Alex Rotenberg, a neurologist in Children’s Hospital Boston’s epilepsy program, has been having success with an experimental technique for this kind of disabling, treatment-resistant epilepsy. Known as repetitive transcranial magnetic stimulation (rTMS), it has helped a small number of patients with no other good options for controlling their seizures.
Cleared in 2008 by the Food and Drug Administration to treat patients with major depression, rTMS involves placing a very strong magnet over the patient’s scalp. The magnet generates a powerful, fluctuating magnetic field that induces small electrical currents inside the brain. It’s completely non-invasive.
Rotenberg has used rTMS off-label to treat about 15 patients with drug-resistant seizures, with about a 50 percent success rate. “In epilepsy, the problem is excessive brain excitability,” he says. “It turns out that if we stimulate the brain, perhaps once per second, that stimulation reduces brain excitability. If the seizure focus is close to the brain surface, we sometimes see a reduction in seizures.”
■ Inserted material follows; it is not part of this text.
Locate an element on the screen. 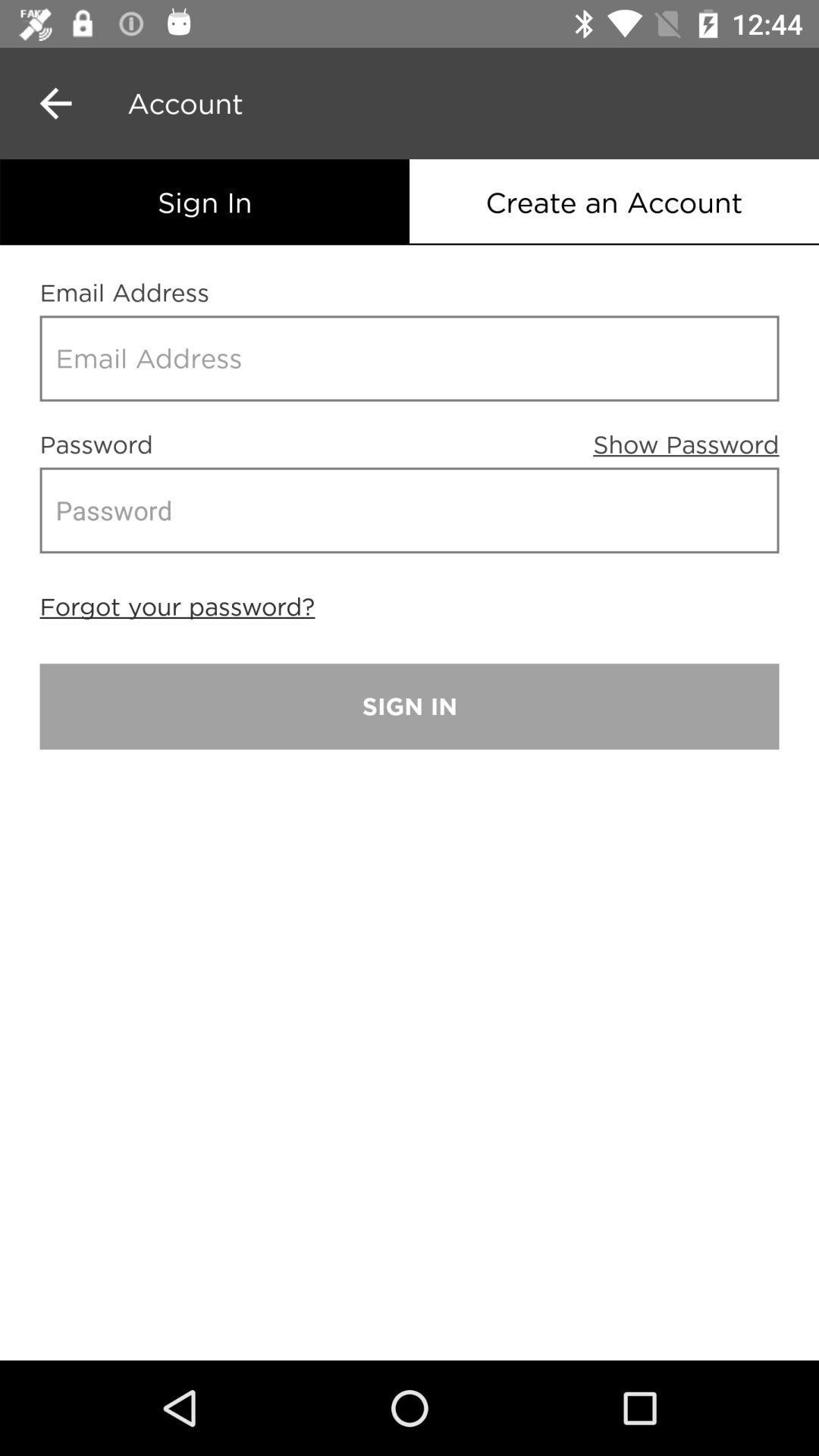 This screenshot has width=819, height=1456. create an account is located at coordinates (614, 201).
Some patients have been able to go seizure-free for long periods. Responders must come to Children’s every 2 to 3 months for maintenance treatments, since rTMS’s effects last only several weeks to a few months.
With support from the Epilepsy Therapy Project and the Epilepsy Foundation, Rotenberg will soon launch a clinical trial in patients with treatment-resistant temporal lobe epilepsy (TLE). This form of epilepsy — accounting for nearly 20 percent of all epilepsy and some 70 percent of all drug-resistant focal epilepsy — affects a deeper brain area that so far hasn’t responded to conventional rTMS.
“The conventional device does not penetrate much below the surface of the skull,” says Rotenberg. “We had to wait for a specialized rTMS device that can penetrate deep enough to reach the temporal lobes.”
That device, called H-Coil (Brainsway Ltd.), is being shipped to Rotenberg from Israel. It’s already marketed for the treatment of major depression and other neuropsychiatric symptoms, and is in clinical trials for indications as wide ranging as Alzheimer’s disease, stroke and schizophrenia, autism and smoking cessation, with a benign safety profile.
If rTMS works as well as hoped for TLE, it could rapidly move to commercialization for epilepsy treatment. As the price of the device goes down, Rotenberg believes rTMS will be available in community medical practices within several years, and thus more accessible to the patients who so desperately need it.